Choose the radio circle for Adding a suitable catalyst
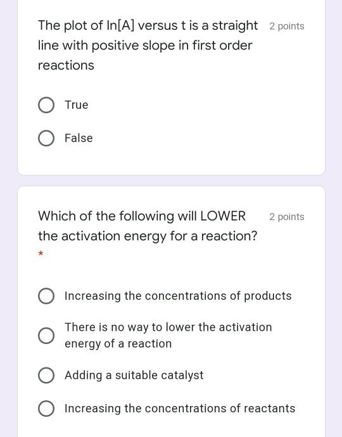This screenshot has width=342, height=437. (x=46, y=375)
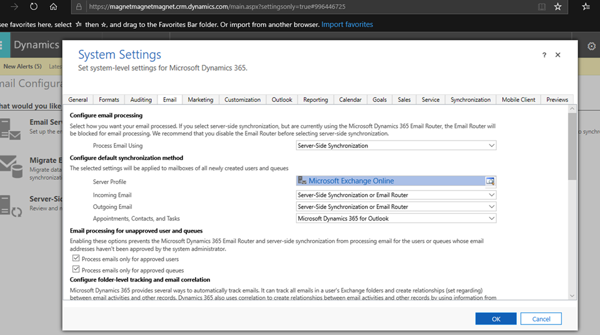Toggle Process emails only for approved queues
Image resolution: width=600 pixels, height=335 pixels.
pos(76,270)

■ ■ ■ ■ ■ ■ ■

### Problem
Word for word, repeat all the data, but not its images.

### Response box
Choose the radio circle for Adding a suitable catalyst
This screenshot has width=342, height=437. (x=46, y=375)
Toggle Process emails only for approved queues
Image resolution: width=600 pixels, height=335 pixels.
pos(76,270)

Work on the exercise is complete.